EXERCISE DIRECTIONS: The line containing "You are a GUI" marks the end; return exactly every line from the start of the records up to and including it, but no pictures.
----
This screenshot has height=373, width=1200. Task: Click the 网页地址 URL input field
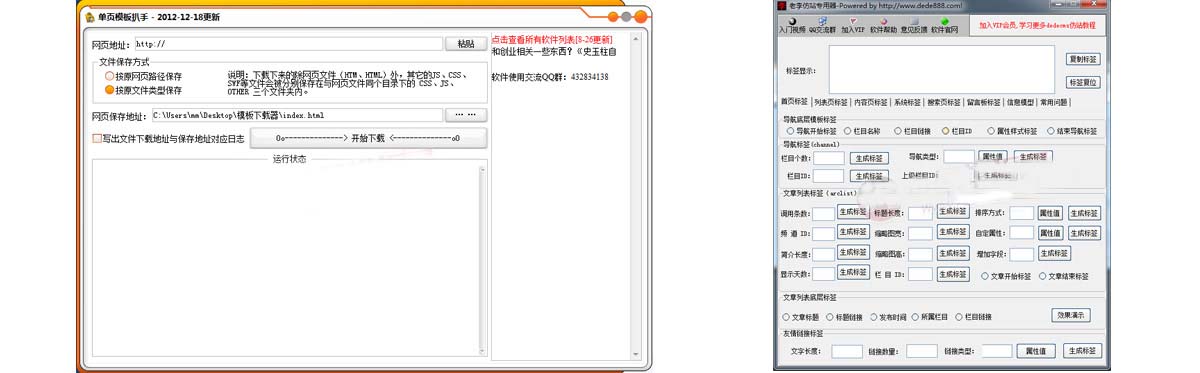(288, 44)
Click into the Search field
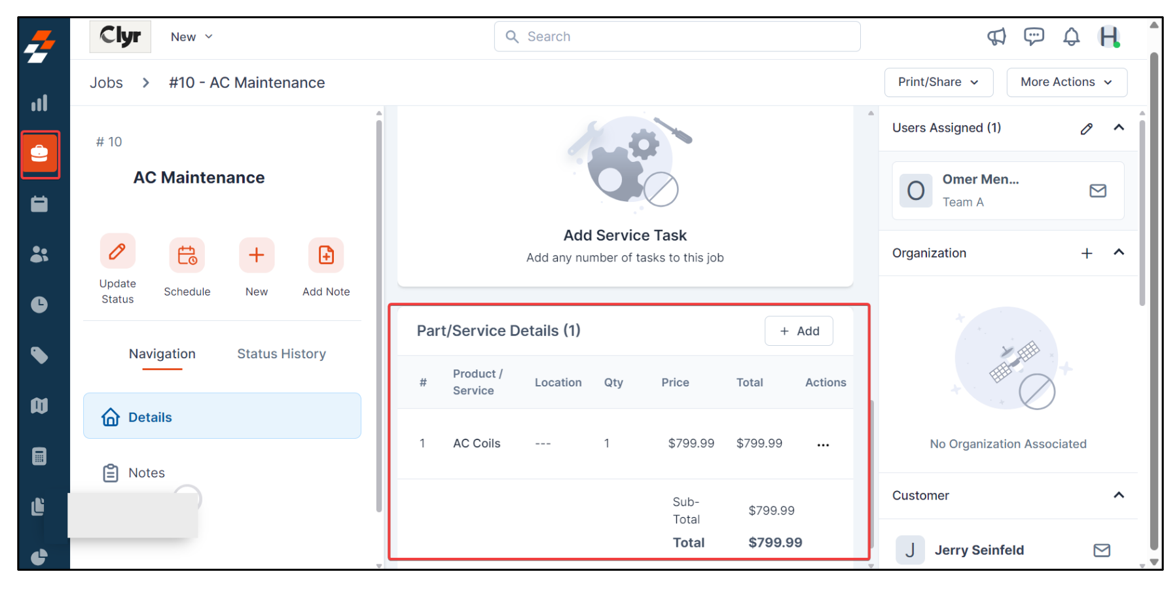Screen dimensions: 1174x601 (677, 37)
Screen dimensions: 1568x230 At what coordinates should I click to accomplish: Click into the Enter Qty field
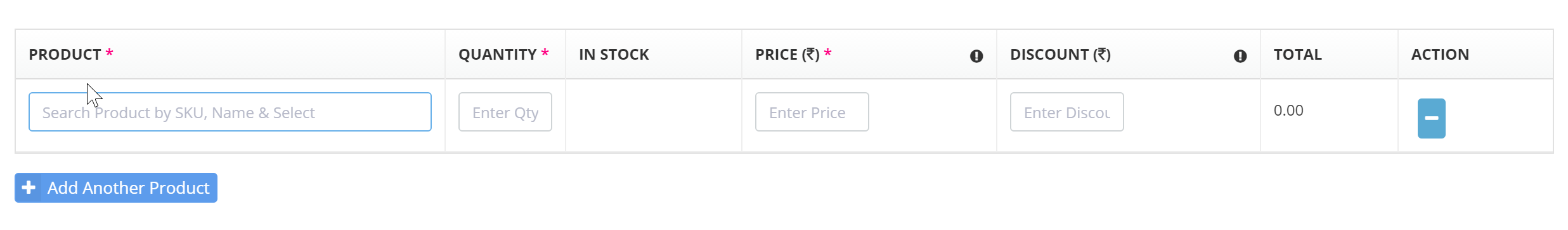505,112
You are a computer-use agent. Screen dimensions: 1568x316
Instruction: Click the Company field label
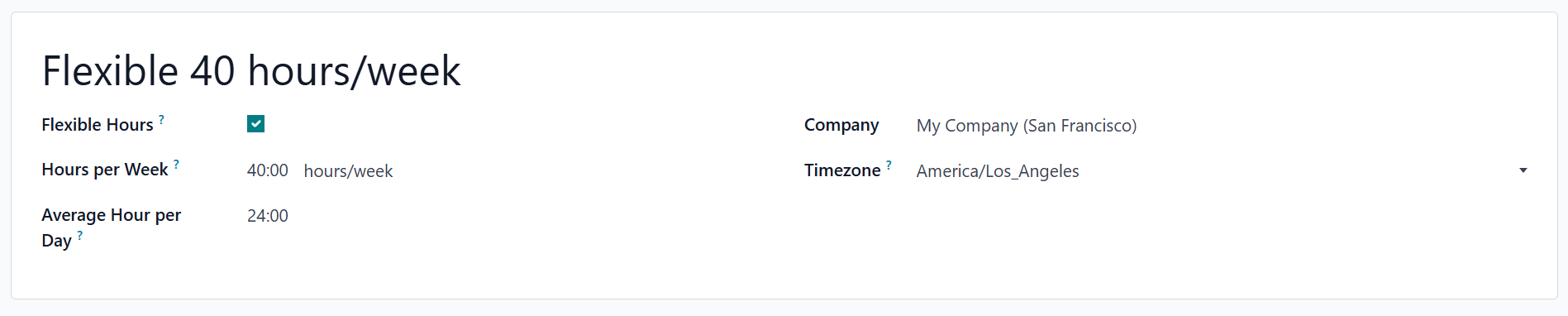click(x=841, y=125)
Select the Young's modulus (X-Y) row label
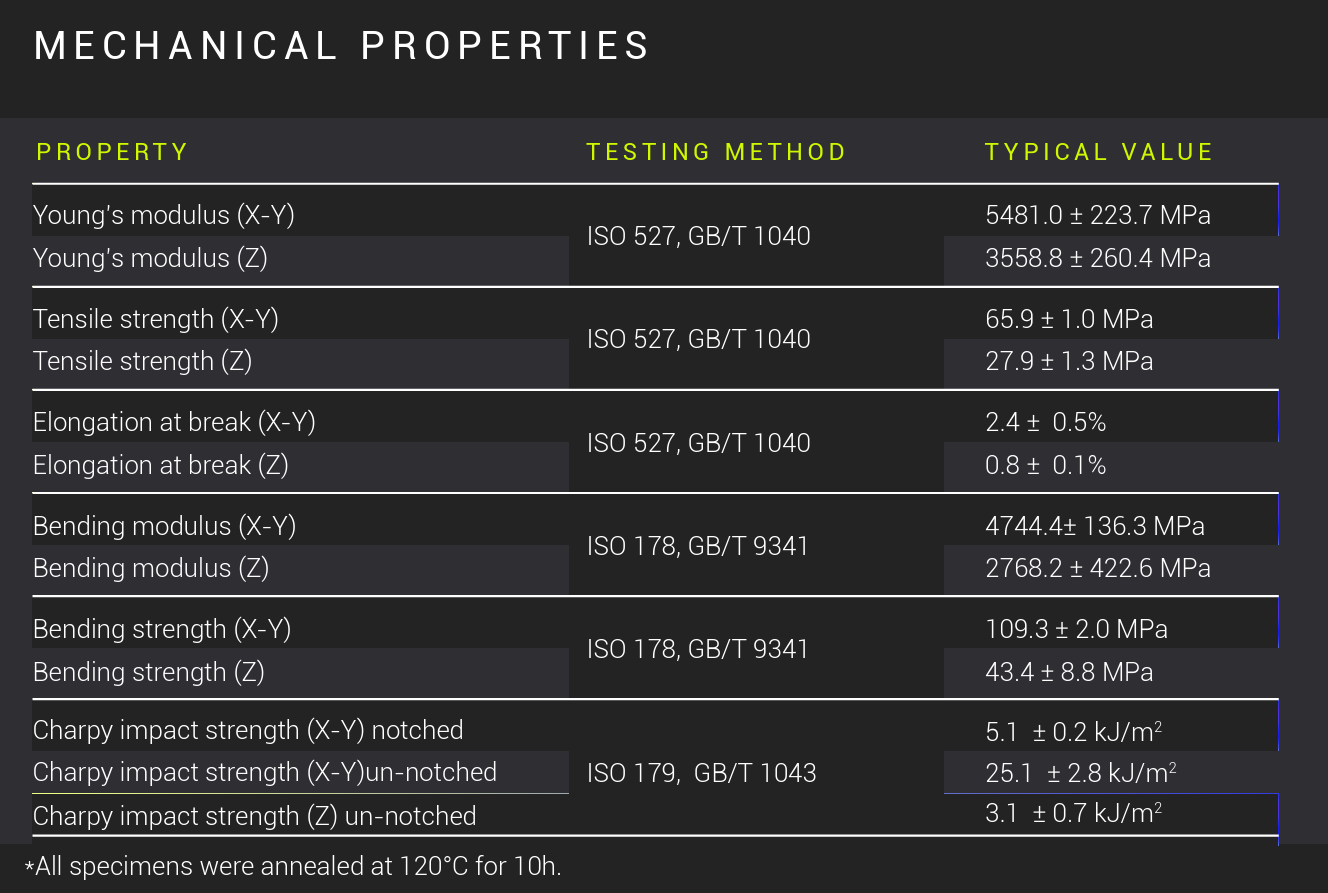Image resolution: width=1328 pixels, height=893 pixels. click(164, 215)
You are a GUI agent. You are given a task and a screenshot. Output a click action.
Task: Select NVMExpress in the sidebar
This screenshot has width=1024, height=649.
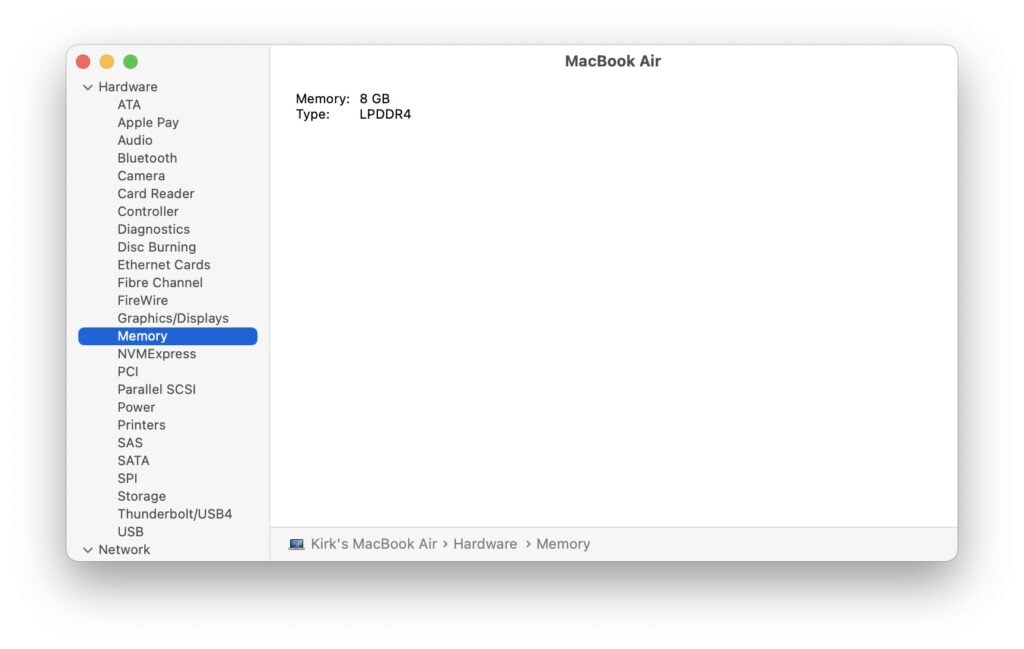point(156,353)
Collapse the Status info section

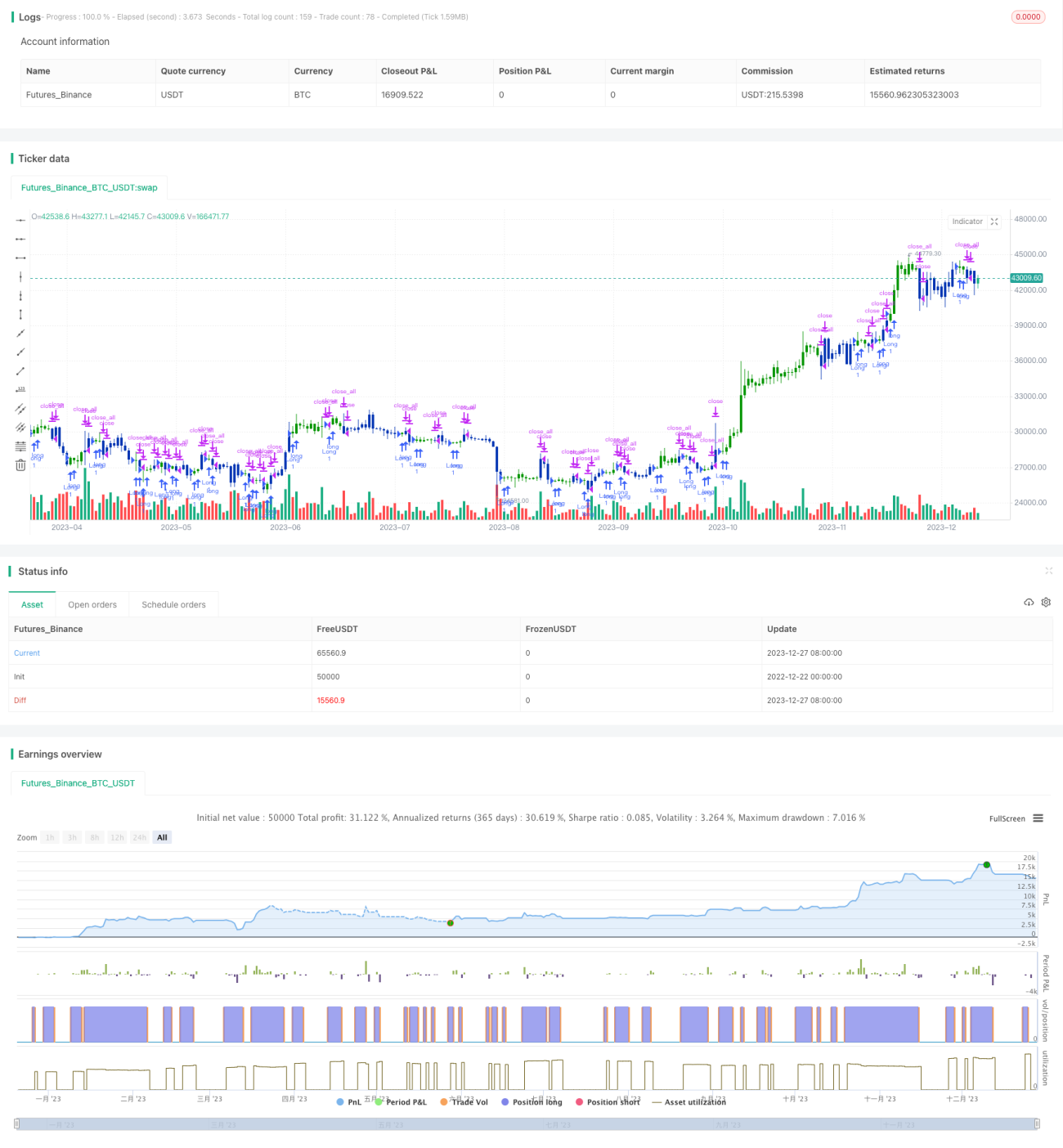pyautogui.click(x=1048, y=571)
----
WRITTEN REPLY:
This screenshot has height=373, width=1200. Task: Click the 网页地址 URL input field
(288, 44)
Click into the Search field
Screen dimensions: 1174x601 (677, 37)
Screen dimensions: 1568x230 At what coordinates should I click to accomplish: Click into the Enter Qty field
505,112
You are a computer-use agent. Screen dimensions: 1568x316
Instruction: Click the Company field label
click(x=841, y=125)
Select the Young's modulus (X-Y) row label
Image resolution: width=1328 pixels, height=893 pixels. click(164, 215)
You are a GUI agent. You are given a task and a screenshot. Output a click action.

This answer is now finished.